Friday, October 21, 2011

2011 CCSC-E Marymount University

Last week I attended CCSC-E 2011 at Marymount University in Alexandria, VA. The location was great, and the venue was very good. The conference was also very good.

One of the highlights was proximity to the Ballston Metro stop. Admittedly the DC Metro System isn't what it used to be, a darker, dingier, smellier, noisier shadow of its past self. Maybe a sense of community will return to this country someday and people will realize that Oliver Wendell Holmes, Jr., was right when he said taxes are the price of civilization. Anyhow, the first day I drove just a few miles to the Halethorpe MARC station and caught a train to DC. Saturday I drove down to the Greenbelt Metro Station.

But at the conference itself, there were three highlights:
  1. "Going Green with Computing" with panelists Tom Camerlinck, CIO, Greenpeace; Dave Deal, CEO, Community IT Innovations, Inc.; and Jeff Porter, IT Infrastructure Director, Fairfax County, VA. This is an area of growing importance with quite a few organizations, including Google, taking it seriously. For many organizations, the point is to save money and saving energy and materials will effectively do just that.
  2. A tutorial, "Introduction to Cryptography" from Seth Bergmann, Rowan University. I went to a similarly-title tutorial at CCSC Central Plains a few years ago, and both were good. I don''t know that I learned anything new about crypto here, but it's always good to attend these things to see material I sometimes teach well-presented by someone else.
  3. Finally, a workshop entitle "How To Deliver a Gentle Introduction to LR Parsing" by David Middleton from Arkansas Tech.

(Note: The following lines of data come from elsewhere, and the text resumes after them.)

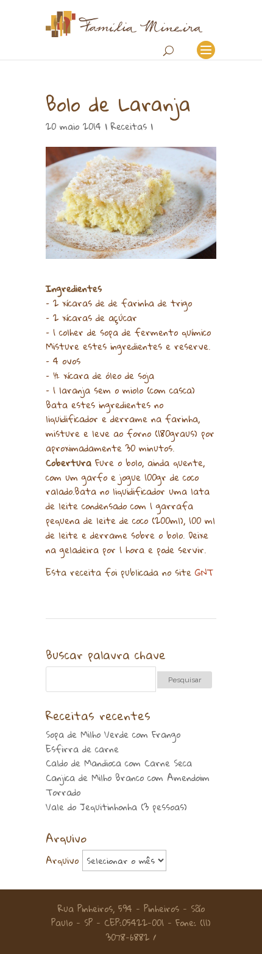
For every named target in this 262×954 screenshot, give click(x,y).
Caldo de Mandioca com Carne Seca (119, 762)
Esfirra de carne (82, 748)
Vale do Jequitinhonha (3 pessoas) (116, 806)
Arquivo (62, 860)
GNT (204, 572)
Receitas (129, 126)
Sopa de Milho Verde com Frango (113, 734)
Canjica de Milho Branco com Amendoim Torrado (128, 784)
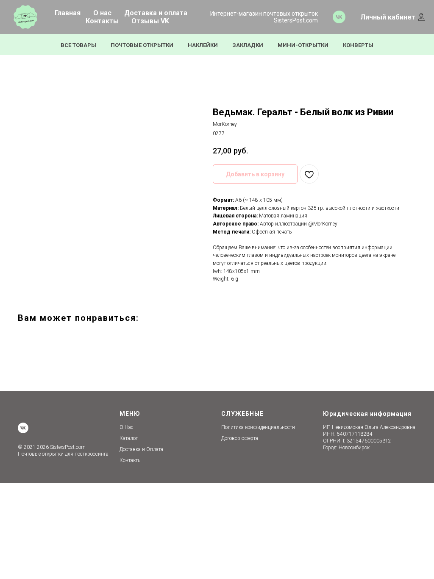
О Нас (127, 427)
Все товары (78, 45)
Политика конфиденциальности (258, 427)
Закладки (247, 45)
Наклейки (203, 45)
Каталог (129, 438)
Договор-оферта (239, 438)
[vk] (339, 17)
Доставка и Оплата (141, 449)
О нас (102, 13)
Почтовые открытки (142, 45)
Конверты (358, 45)
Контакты (102, 21)
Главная (68, 13)
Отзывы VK (150, 21)
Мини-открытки (303, 45)
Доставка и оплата (155, 13)
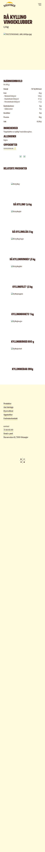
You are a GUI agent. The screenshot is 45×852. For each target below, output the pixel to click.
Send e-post (8, 433)
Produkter (7, 403)
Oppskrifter (8, 414)
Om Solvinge (8, 407)
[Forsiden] (10, 4)
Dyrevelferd (8, 411)
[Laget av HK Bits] (23, 461)
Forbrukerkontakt (11, 418)
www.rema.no (9, 148)
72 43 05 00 (8, 430)
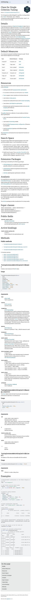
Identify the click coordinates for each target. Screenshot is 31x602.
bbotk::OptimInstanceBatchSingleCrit (10, 211)
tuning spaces (12, 98)
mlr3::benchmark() (5, 35)
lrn (7, 486)
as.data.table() (16, 180)
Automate (5, 110)
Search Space (5, 573)
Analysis (4, 577)
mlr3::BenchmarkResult (10, 357)
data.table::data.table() (11, 418)
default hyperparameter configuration (16, 124)
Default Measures (6, 568)
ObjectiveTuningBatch (18, 26)
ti (7, 493)
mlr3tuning (4, 2)
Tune (4, 95)
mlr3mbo (5, 173)
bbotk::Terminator (26, 38)
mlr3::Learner (22, 224)
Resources (4, 570)
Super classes (5, 580)
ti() (14, 16)
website (26, 92)
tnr (6, 505)
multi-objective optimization (15, 103)
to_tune (7, 487)
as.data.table (4, 530)
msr (9, 498)
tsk (6, 482)
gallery (4, 113)
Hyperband (9, 128)
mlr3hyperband (6, 168)
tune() (25, 18)
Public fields (5, 582)
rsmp (10, 497)
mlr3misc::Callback (12, 384)
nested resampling (25, 100)
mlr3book (6, 87)
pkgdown (8, 598)
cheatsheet (5, 132)
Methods (4, 586)
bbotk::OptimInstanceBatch (7, 209)
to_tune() (13, 145)
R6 (15, 268)
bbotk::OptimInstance (18, 207)
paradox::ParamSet (21, 152)
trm (10, 499)
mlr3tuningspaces (7, 164)
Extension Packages (7, 575)
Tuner (4, 16)
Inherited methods (6, 252)
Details (3, 566)
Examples (4, 589)
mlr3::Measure (8, 327)
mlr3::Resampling (9, 310)
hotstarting (12, 121)
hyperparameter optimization (19, 89)
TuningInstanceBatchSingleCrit (9, 275)
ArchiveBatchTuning (20, 36)
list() (6, 232)
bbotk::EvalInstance (6, 207)
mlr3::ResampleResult (6, 183)
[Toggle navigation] (28, 2)
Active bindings (5, 584)
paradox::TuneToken (9, 344)
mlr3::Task (7, 298)
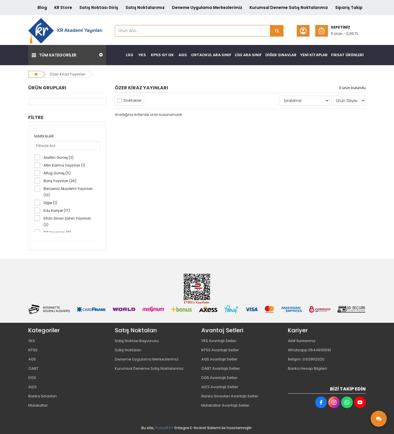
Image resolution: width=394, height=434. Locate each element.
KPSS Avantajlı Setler (220, 350)
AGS (32, 359)
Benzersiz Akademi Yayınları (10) (68, 191)
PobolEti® (164, 428)
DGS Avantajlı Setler (219, 377)
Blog (42, 7)
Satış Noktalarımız (145, 7)
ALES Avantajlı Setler (219, 387)
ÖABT (33, 368)
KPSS (32, 350)
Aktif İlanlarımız (302, 341)
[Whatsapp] (347, 402)
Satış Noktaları (128, 350)
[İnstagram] (334, 402)
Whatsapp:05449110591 (309, 350)
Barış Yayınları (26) (60, 180)
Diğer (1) (50, 202)
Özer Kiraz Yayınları (67, 74)
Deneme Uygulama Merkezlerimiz (207, 7)
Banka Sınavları (42, 396)
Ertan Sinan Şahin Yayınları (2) (67, 221)
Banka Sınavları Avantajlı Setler (229, 396)
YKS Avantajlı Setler (219, 341)
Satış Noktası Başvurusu (137, 341)
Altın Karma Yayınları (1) (64, 165)
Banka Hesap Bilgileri (307, 368)
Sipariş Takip (349, 7)
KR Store (63, 7)
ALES (32, 387)
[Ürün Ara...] (277, 31)
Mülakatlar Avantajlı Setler (225, 405)
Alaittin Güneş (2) (59, 157)
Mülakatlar (38, 405)
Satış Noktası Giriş (98, 7)
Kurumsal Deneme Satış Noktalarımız (288, 7)
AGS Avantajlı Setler (219, 359)
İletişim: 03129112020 (306, 359)
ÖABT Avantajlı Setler (220, 368)
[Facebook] (321, 402)
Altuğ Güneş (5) (57, 173)
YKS (31, 341)
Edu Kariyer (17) (57, 210)
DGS (32, 377)
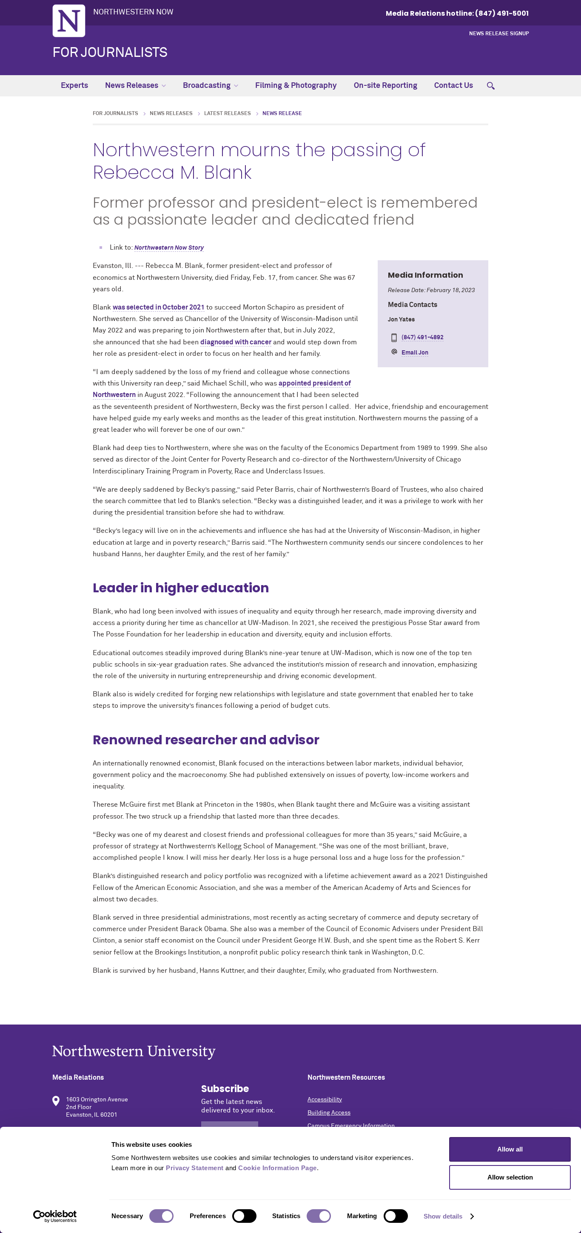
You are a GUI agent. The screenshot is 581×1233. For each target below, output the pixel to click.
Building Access (329, 1113)
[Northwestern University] (290, 1052)
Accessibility (325, 1100)
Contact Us (453, 86)
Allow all (510, 1149)
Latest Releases (227, 113)
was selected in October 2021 (159, 307)
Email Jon (415, 353)
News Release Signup (499, 34)
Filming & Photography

Obviously in an IS department I won't be teaching compilers any time soon, but it is an interesting topic and was well-presented. Middleton and Larry Morell presented a workshop entitled "Applying compiling concepts throughout the computing curriculum" at CCSC Midsouth in 2003, which was very good (admission: Larry Morell was a CS prof at W&M when I was an M.S. student there). I think those of us who stayed till the end came away with a better appreciation for LR parsing and a solid introduction to teaching LR. It was long for a late Saturday afternoon, but worth the time.
I enjoyed CCSC 2011 much more than the 2010 instantiation. In 2010 there was an interesting robotics and vision presentation by Grant Braught of Dickinson, but otherwise a fairly bare cupboard leaving me to wonder if CCSC was moving away from CS. Kudos to the 2011 committee and to Marymount University.